Il y a une séparation entre la recherche et l’idéologie. L’idée de roman national fait référence à des épisodes forts, des héros, des hommes providentiels venus sauver la France. Ce roman a pour objectif de construire un imaginaire national, en omettant tout ce qui pourrait contredire le tableau, les événements moins glorieux. La phrase récente de Marine Le Pen sur le Vél d’hiv (« La France n’est pas responsable du Vél d’hiv ») est caractéristique de cette idéologie. Les propositions du Front National sont donc à l’opposé de ce qui anime les enseignants-chercheurs, de ce qui est la nature même de la recherche.
Quitter l’Europe ?
Indépendamment de l’impact terrible que cela aurait sur notre économie, et donc sur le revenu des Français, en particulier les plus pauvres, quitter l’Europe est un non-sens pour les universités. Depuis leur naissance au Moyen-Age, les étudiants ont suivi des cours dans des universités européennes, et leurs maîtres parcouraient aussi l’Europe. D’où le nom donné au programme européen Erasmus, en l’honneur du philosophe Erasme, considéré comme l’une des figures majeures de la culture européenne.
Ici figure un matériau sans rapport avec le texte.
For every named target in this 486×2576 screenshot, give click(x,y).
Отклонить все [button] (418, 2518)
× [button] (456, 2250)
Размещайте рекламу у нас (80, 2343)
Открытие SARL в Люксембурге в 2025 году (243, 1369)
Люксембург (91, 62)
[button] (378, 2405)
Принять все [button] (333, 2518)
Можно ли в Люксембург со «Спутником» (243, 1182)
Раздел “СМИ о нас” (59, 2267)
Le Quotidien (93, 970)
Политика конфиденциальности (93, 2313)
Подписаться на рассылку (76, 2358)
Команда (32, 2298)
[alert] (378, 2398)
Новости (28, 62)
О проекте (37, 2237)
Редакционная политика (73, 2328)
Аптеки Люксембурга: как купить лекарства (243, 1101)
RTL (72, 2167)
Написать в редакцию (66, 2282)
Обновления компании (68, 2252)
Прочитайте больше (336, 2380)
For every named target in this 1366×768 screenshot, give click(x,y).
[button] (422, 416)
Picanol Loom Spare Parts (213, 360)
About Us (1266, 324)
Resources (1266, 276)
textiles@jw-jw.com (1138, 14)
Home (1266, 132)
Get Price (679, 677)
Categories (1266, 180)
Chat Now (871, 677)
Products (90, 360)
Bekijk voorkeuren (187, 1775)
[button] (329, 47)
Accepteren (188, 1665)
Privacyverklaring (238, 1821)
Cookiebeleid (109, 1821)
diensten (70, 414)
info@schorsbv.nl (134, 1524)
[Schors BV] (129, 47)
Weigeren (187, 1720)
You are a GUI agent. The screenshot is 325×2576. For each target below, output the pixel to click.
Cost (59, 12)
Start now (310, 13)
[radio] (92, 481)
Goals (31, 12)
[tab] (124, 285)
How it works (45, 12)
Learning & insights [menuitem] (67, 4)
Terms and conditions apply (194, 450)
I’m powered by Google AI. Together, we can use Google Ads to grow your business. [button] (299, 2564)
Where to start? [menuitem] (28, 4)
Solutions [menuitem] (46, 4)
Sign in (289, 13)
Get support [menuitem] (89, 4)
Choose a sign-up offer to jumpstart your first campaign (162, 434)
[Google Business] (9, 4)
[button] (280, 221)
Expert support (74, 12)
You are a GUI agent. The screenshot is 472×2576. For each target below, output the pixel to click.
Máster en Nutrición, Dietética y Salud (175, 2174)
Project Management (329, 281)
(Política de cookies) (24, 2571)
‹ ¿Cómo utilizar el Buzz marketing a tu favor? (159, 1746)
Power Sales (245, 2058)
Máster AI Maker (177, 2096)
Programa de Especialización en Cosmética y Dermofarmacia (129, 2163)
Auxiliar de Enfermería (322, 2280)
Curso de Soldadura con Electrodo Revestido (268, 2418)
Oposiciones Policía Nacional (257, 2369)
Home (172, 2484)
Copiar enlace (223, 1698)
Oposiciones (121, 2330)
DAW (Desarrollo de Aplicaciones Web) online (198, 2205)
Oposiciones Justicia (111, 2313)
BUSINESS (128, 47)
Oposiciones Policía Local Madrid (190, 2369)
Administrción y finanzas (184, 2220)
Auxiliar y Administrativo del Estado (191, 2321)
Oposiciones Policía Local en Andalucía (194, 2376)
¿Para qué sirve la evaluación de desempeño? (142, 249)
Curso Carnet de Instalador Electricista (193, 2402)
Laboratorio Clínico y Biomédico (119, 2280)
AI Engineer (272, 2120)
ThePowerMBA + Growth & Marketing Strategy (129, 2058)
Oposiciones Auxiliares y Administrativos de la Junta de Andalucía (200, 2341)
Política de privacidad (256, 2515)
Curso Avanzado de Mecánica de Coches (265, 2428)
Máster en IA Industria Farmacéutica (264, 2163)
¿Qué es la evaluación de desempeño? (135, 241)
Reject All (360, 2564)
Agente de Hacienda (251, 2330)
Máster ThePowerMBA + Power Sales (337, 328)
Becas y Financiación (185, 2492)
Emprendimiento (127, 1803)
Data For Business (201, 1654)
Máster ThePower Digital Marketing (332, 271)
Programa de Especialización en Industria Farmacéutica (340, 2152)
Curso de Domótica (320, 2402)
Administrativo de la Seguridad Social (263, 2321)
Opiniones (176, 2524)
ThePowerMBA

Mais quitter l’Europe, c’est mettre fin justement à Erasmus, à cette fabuleuse aventure. Trente ans après son lancement, le programme d’échanges d’étudiants et d’enseignants est considéré comme l’une des plus grandes réussites de l’Union Européenne : un nombre croissant d’étudiants partent dans un autre pays en formation, en stage. Et reviennent riches de compétences bien sûr, mais aussi de rencontres, d’un autre mode de vie.
Enfin, en matière de recherche, la sortie de l’Europe nous priverait des réseaux des autres pays membres, appauvrissant de facto les échanges possibles, et donc notre potentiel scientifique : la Cour des Comptes estimait en 2010 que 45 % de nos publications dans le domaine de la recherche ont été réalisées en partenariat avec un laboratoire étranger.
La préférence nationale, au détriment des doctorants étrangers ?
La France est une destination attractive pour les doctorants étrangers, ce qui constitue un atout pour notre rayonnement tant scientifique que culturel : un peu plus de 40% des doctorants sont d’origine étrangère. A l’inverse, nos docteurs partent à l’étranger, pour développer leur expérience, car la France ne peut pas s’enfermer dans ses frontières.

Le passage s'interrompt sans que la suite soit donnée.